Exercise passage:

====

3.4 Sequencing on the Illumina MiSeq

  1. 1.

    Combine equal volumes of 10 or 2 nM normalized libraries depending on the type of MiSeq run required for sample number.

  2. 2.

    Denature and dilute libraries to 8 pM for sequencing with 1 % PhiX spike.

  3. 3.

    Sequence pooled libraries using a MiSeq Nano 250 bp PE (MiSeq 500 cycle v2 Nano) run if sequencing less than two libraries (see Note 6 ).

  4. 4.

    Load instrument according to the manufacturer’s specifications.

3.5 Sequence Assembly (See Note 7 )

  1. 1.

    Transfer the fastq from the MiSeq machine. The fastq files will need to undergo a quality assurance to remove adapter sequences and low-quality read, which can be done with Trimmomatic, an open-source software[14] (see Note 8 ).

  2. 2.

    Reference-based assembly for coronavirus genomes.

    1. (a)

      Open the SeqManNGen program, select reference-based assembly, and load the reference CoV genome and the correlating paired fastq files to the sample and run the assembly.

====

Data section:

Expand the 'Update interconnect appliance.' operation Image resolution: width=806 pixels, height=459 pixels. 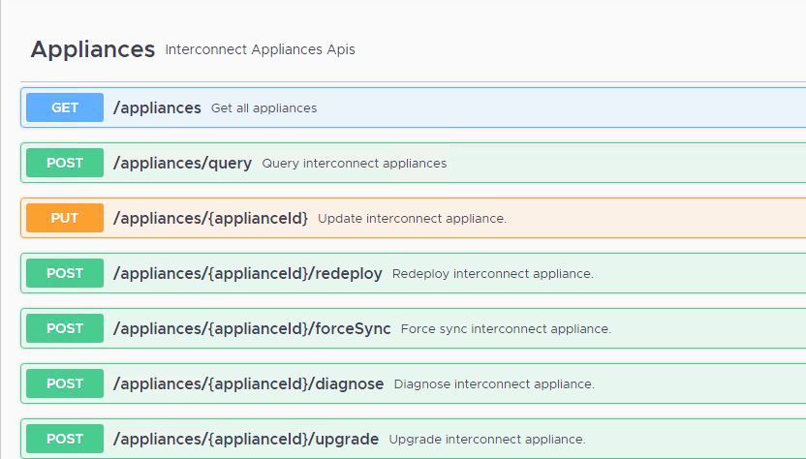(x=412, y=219)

====

What to work on:
[A] In the sequencing protocol, to what concentration are the libraries denatured and diluted for sequencing?
[B] Transcribe the part of the sequencing protocol that opens with the words "Transfer the fastq" and closes with "run the assembly.".

Answers given:
[A] 8 pM

[B]
Transfer the fastq from the MiSeq machine. The fastq files will need to undergo a quality assurance to remove adapter sequences and low-quality read, which can be done with Trimmomatic, an open-source software[14] (see Note 8 ).

  2. 2.

    Reference-based assembly for coronavirus genomes.

    1. (a)

      Open the SeqManNGen program, select reference-based assembly, and load the reference CoV genome and the correlating paired fastq files to the sample and run the assembly.